Public frustration as Vancouver Park Board spins wheels on Kitsilano bike path

The possibility of a bike lane through Kitsilano Beach Park has been debated for years — and the debate will continue.

Idea of bike path through Kitsilano Beach Park has been debated since 2013

Kitsilano Beach Park cycle path supporters and opponents launched into heated, occasionally personal debates after the park board deferred a decision on the project Monday night. (CBC)

The possibility of a bike lane through Kitsilano Beach Park has been debated for years — and the debate will continue.

The Vancouver Park Board did not vote on a proposed path on Monday night, but instead referred the issue back to engineering staff.

That upset many attending the meeting who have been waiting for a concrete decision — and arguments erupted not long after a motion was passed to defer.

The Monday-night meeting was well attended. (CBC)

"It would have been nice to shape the future direction of where the staff were going to go with the study," said Joshua Bloomfield, the founder of a cycling tour company.

"This has been going on for five years. It's far too long," added David Grigg, who works in urban planning for cycling infrastructure.

"We've got to stop this and make a decision."

The park board had spent more than an hour questioning the concept plan before it was put back to city staff.

Commissioner John Coupar put forward the motion and only commissioners Michael Wiebe and Catherine Evans voted against it.

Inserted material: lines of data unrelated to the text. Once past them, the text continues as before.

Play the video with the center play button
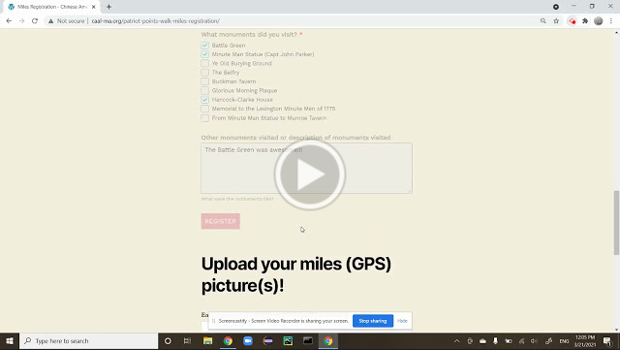Image resolution: width=620 pixels, height=350 pixels. click(310, 175)
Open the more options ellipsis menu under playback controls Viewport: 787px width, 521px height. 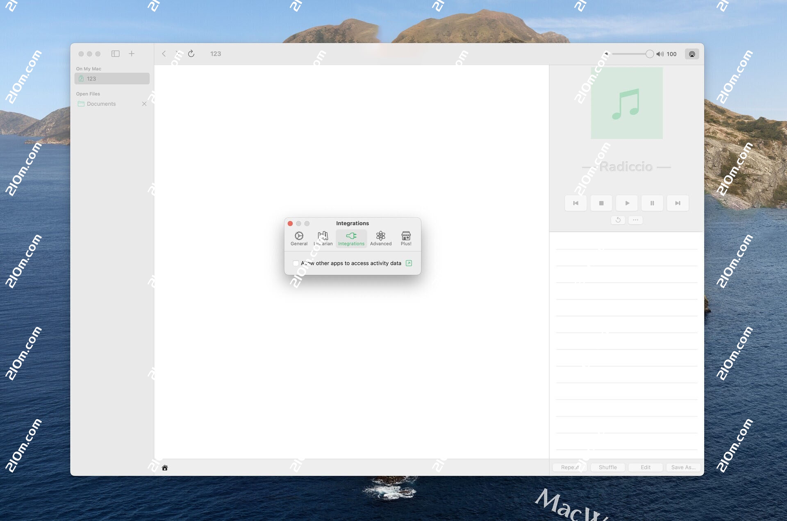(x=635, y=220)
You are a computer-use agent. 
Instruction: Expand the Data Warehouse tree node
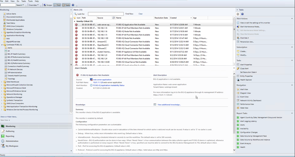tap(2, 82)
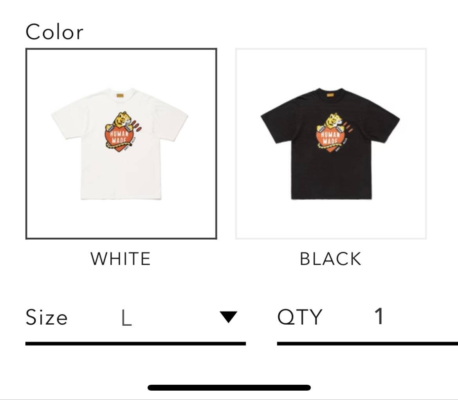Click the black t-shirt product image

(330, 143)
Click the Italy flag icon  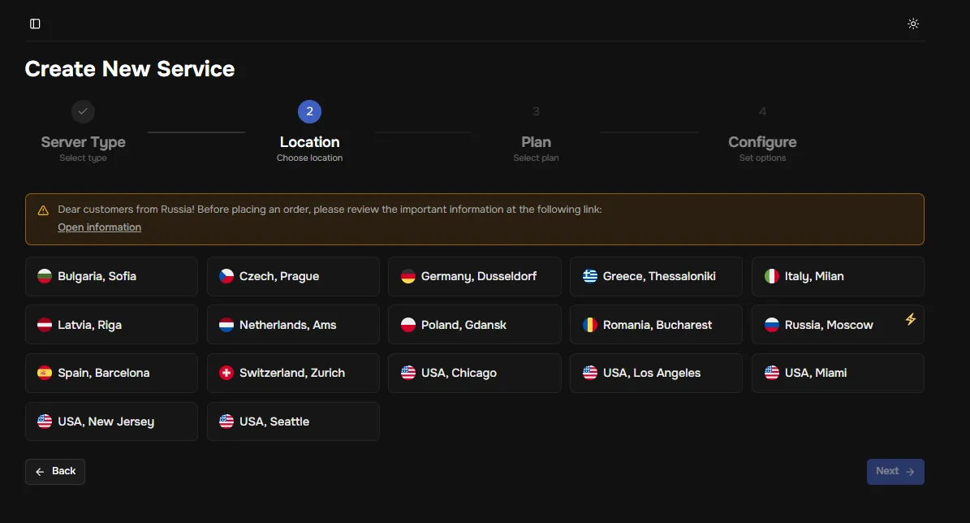(772, 276)
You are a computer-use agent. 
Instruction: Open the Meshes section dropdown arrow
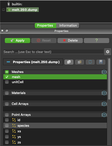pos(104,72)
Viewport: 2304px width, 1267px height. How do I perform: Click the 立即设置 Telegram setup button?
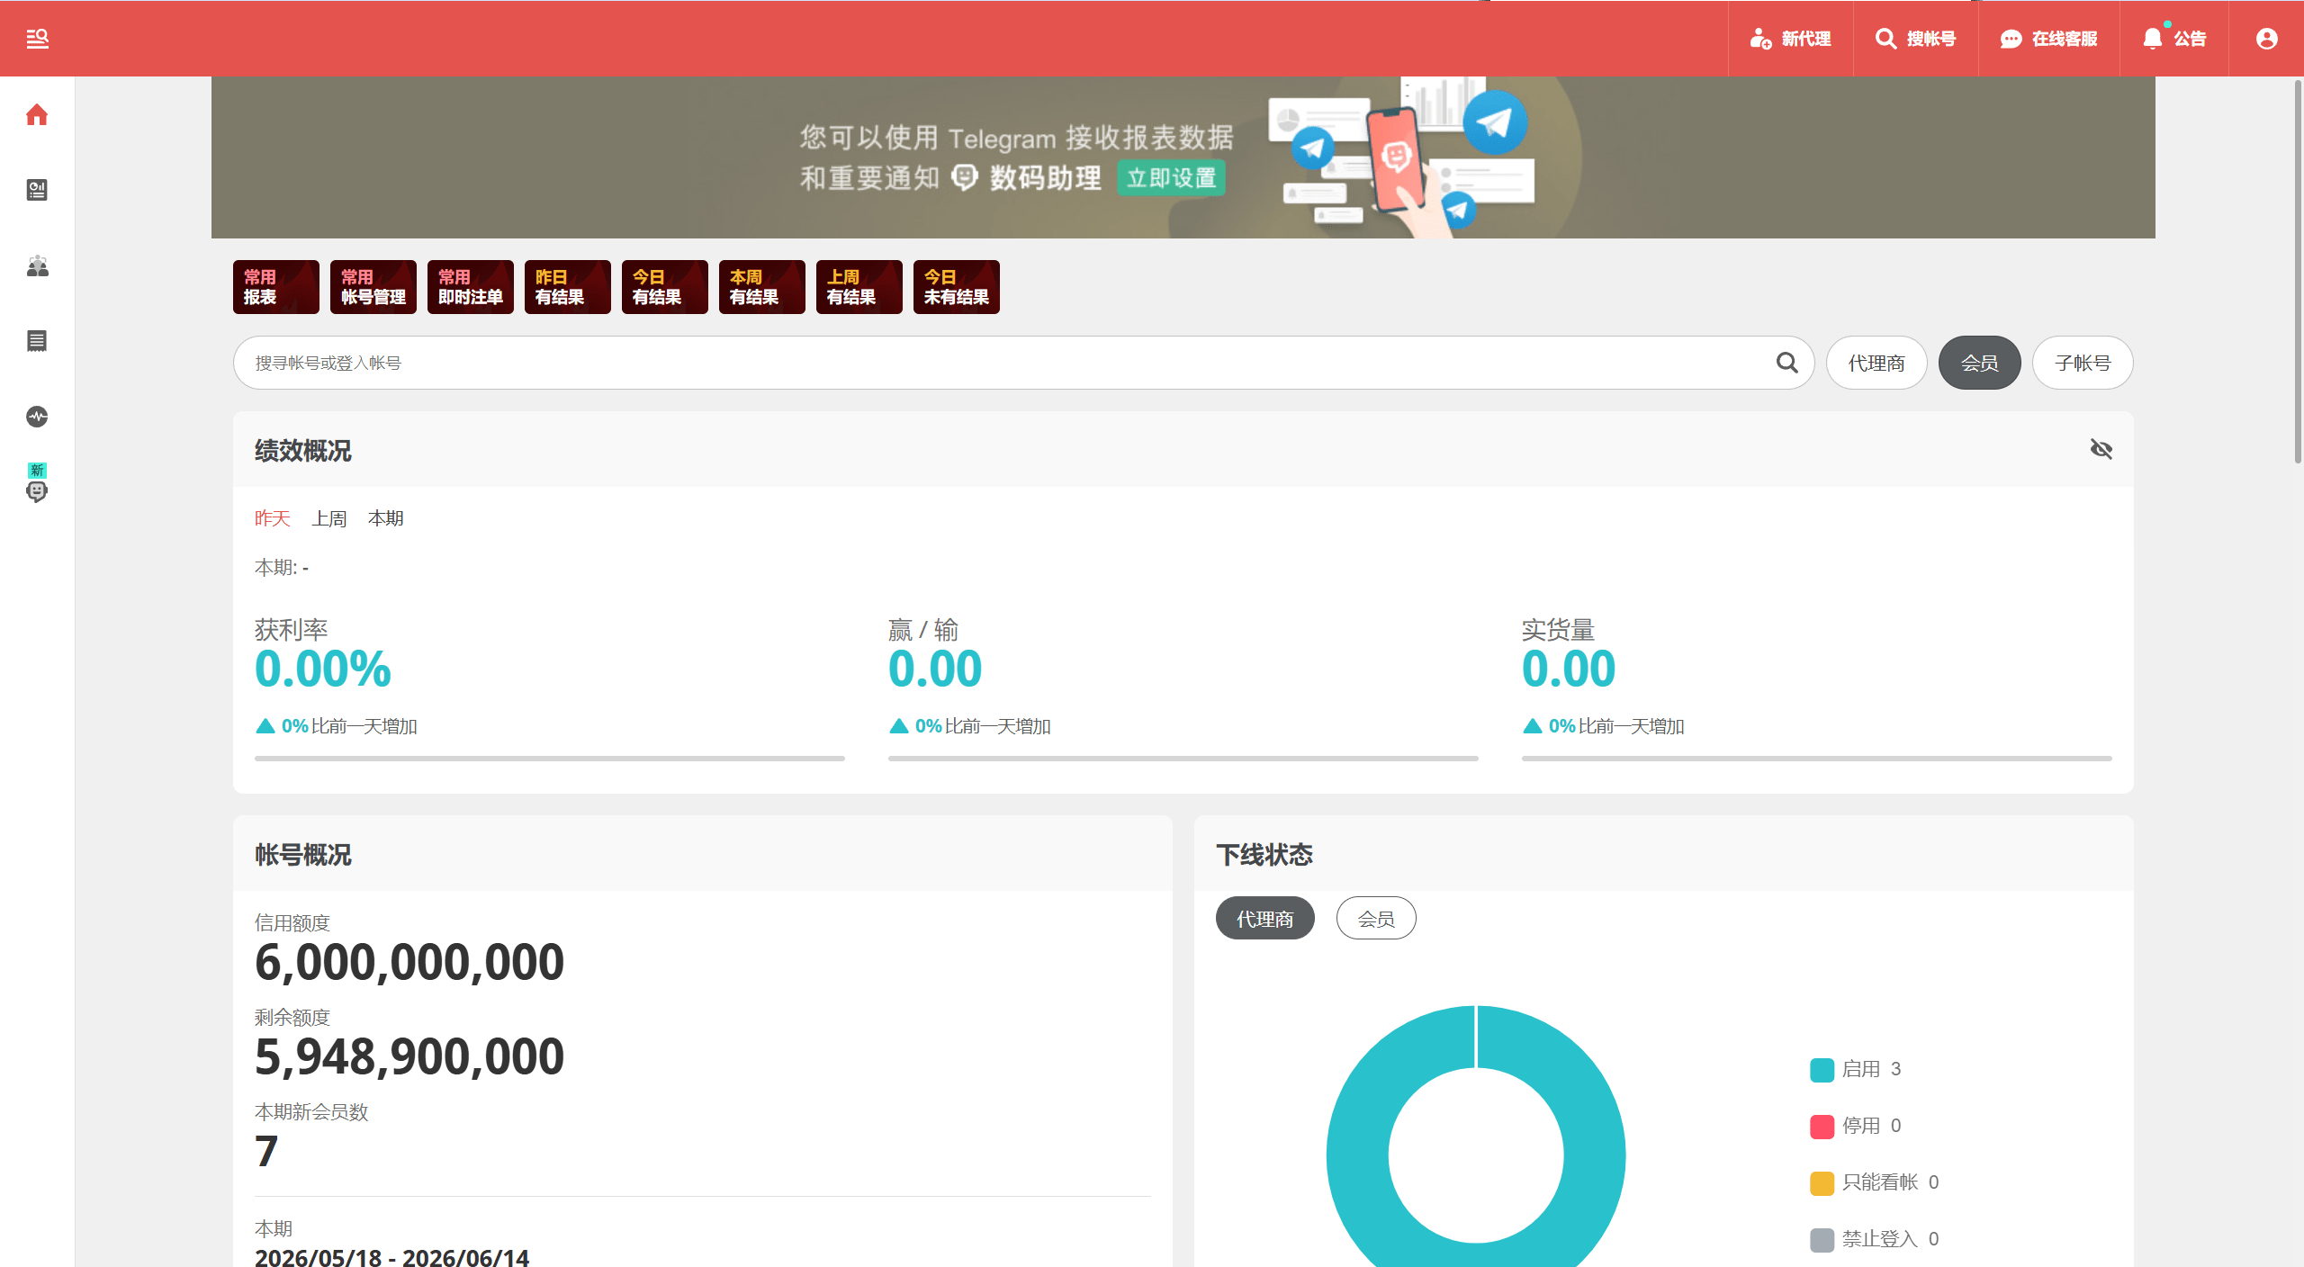coord(1171,178)
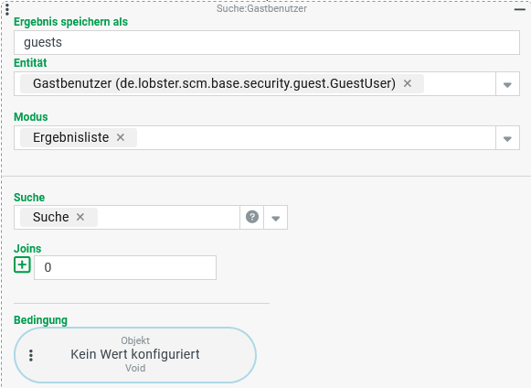The width and height of the screenshot is (531, 388).
Task: Clear the Suche chip with its x
Action: click(x=80, y=217)
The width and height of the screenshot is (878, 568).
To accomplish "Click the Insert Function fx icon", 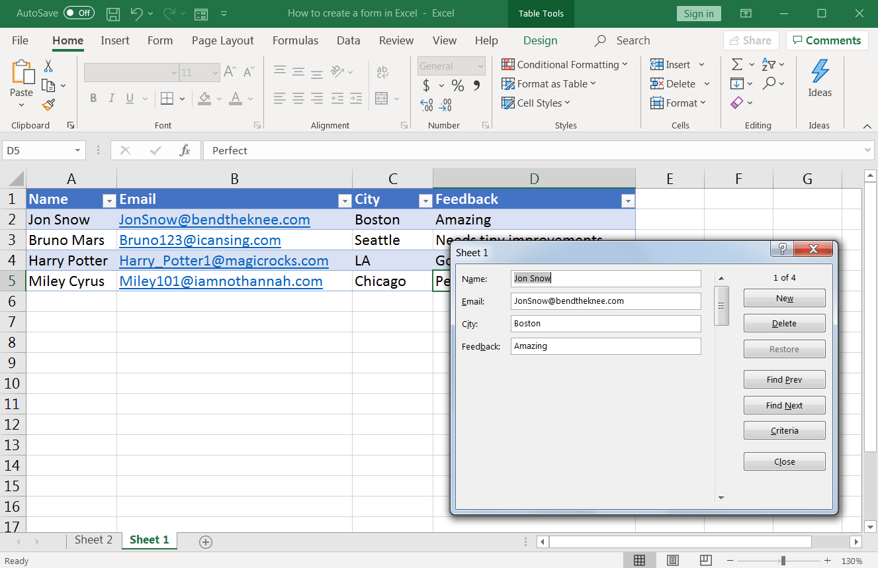I will click(x=185, y=151).
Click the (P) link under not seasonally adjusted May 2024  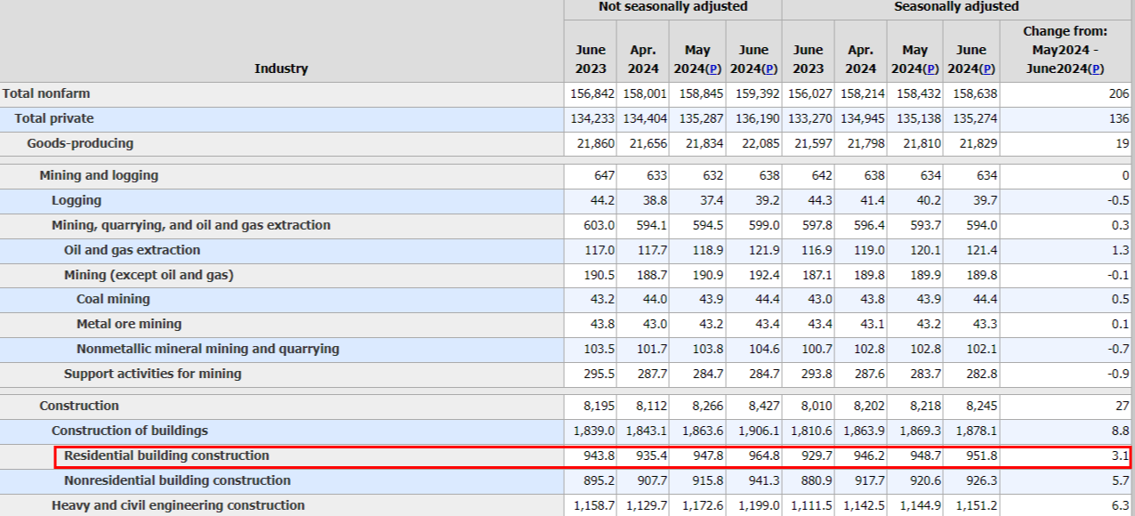point(712,69)
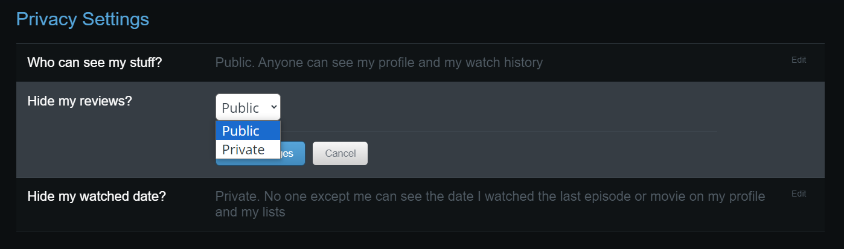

In this bike lane proposal presented to local residents, a paved bike path cuts through the Kitsilano Beach Park and eliminates several parking spots. (City of Vancouver)

It meant that the 26 speakers waiting to voice their opinions about the proposed bike lane didn't get their chance.

Coupar says he forwarded the motion to refer because the plan left too many questions unanswered, such as cost and how many trees would be lost.

A group of people opposed to the bike path rallied ahead of Monday's meeting. (CBC)

"I think we're looking for an alignment that wherever possible skirts the edge of the park or is on the city street right of way, and I think those are details that will come back to us," he said.

It's expected staff will take about a year to create a new, more detailed report although there may be an interim report.